_Task input_:

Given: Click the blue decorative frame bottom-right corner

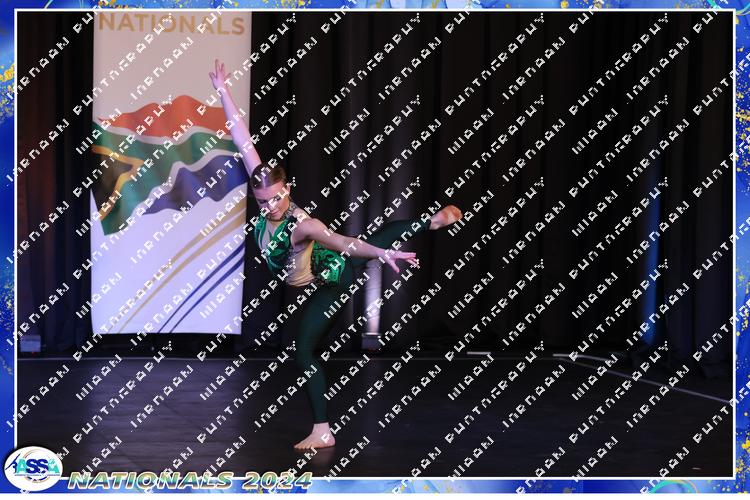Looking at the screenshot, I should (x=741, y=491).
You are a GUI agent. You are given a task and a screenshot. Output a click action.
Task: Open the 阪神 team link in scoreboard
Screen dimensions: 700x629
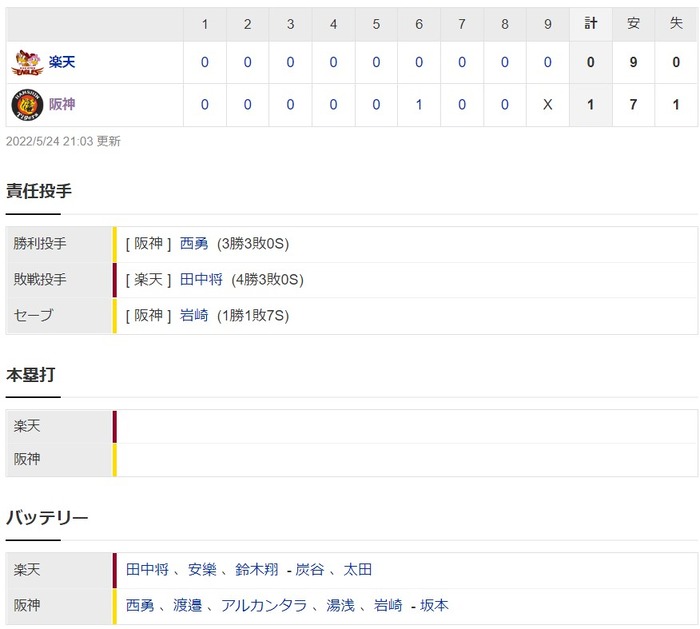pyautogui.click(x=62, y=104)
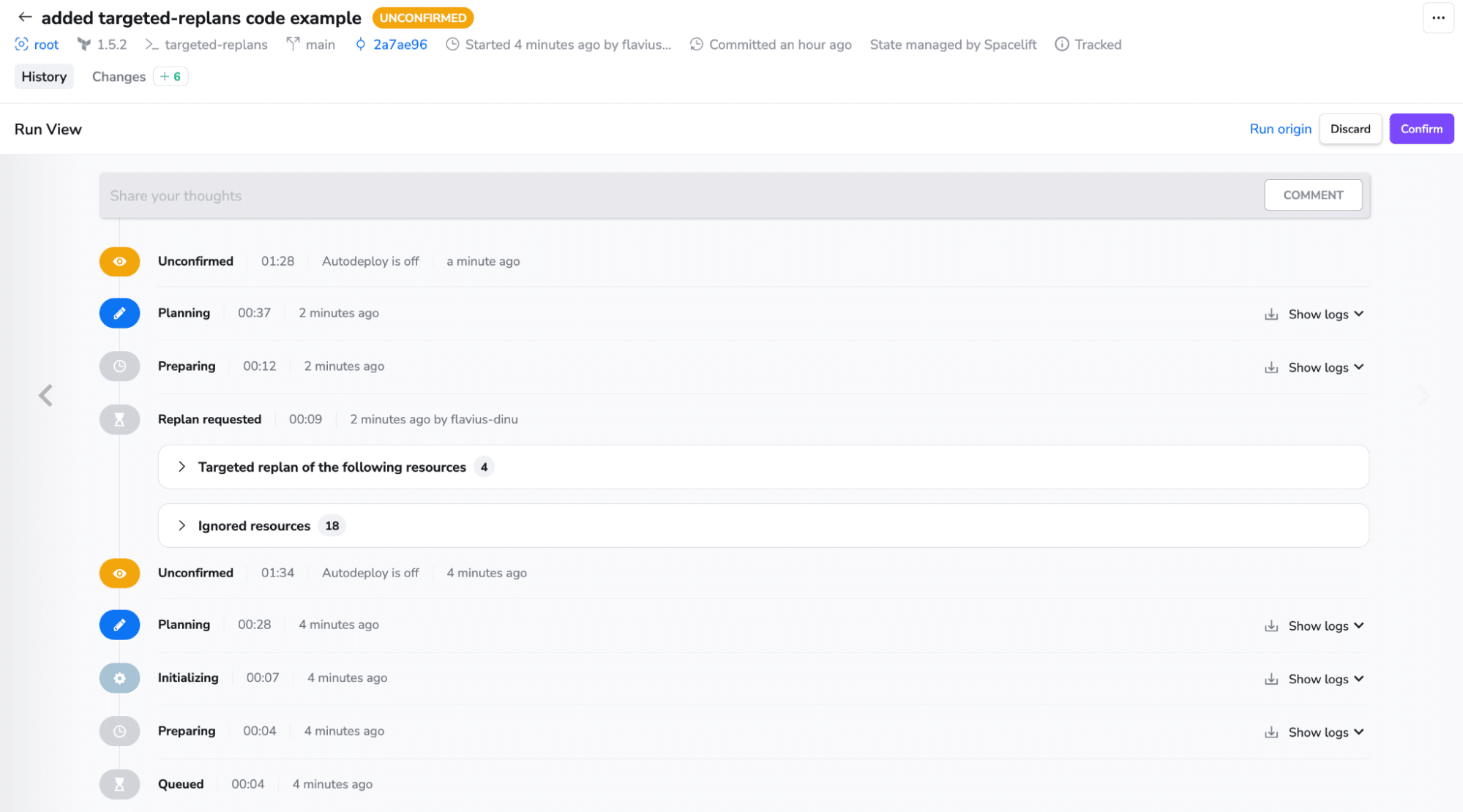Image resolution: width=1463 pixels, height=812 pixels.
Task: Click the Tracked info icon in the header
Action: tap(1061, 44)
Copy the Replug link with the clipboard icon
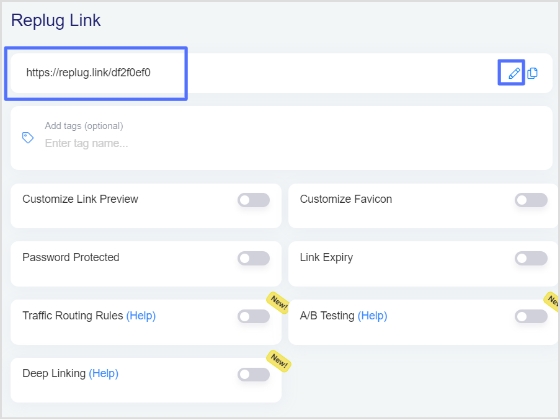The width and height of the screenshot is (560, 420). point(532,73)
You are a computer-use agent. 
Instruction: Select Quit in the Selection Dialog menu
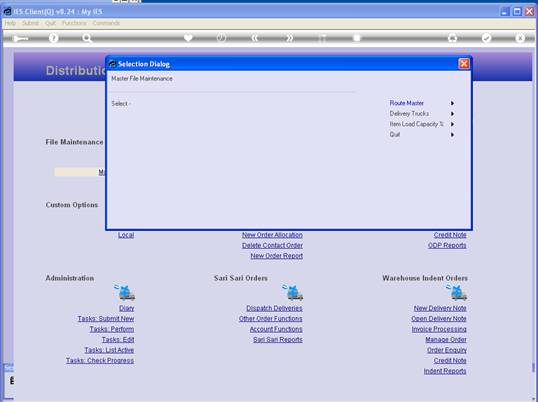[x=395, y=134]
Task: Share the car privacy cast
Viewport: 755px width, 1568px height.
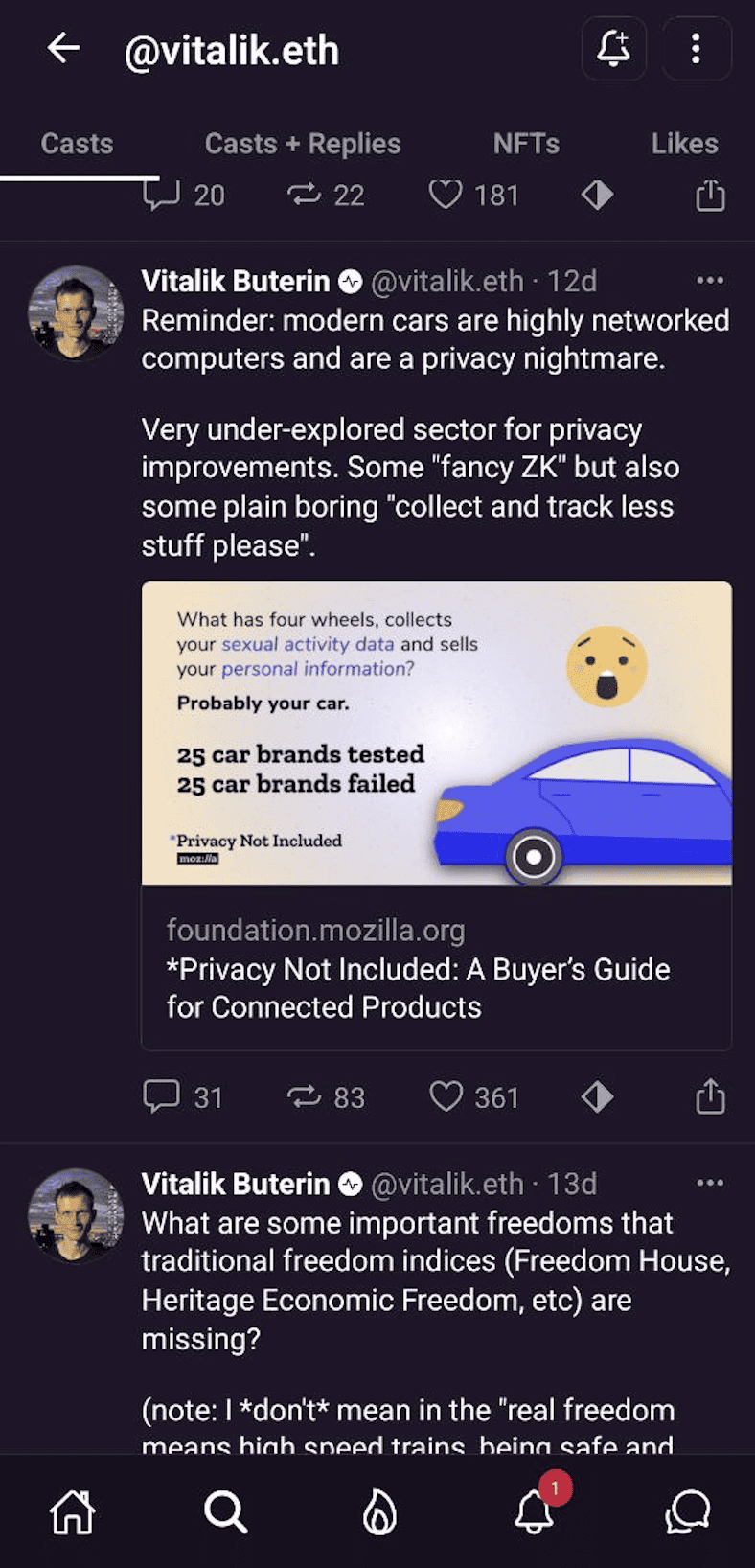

_What to work on_: Copy out word for word the lines of the records from the one containing "Task: Share the car privacy cast" through the end of the records, including both ends, and leave the pictures out.

_Written solution_:
Task: Share the car privacy cast
Viewport: 755px width, 1568px height.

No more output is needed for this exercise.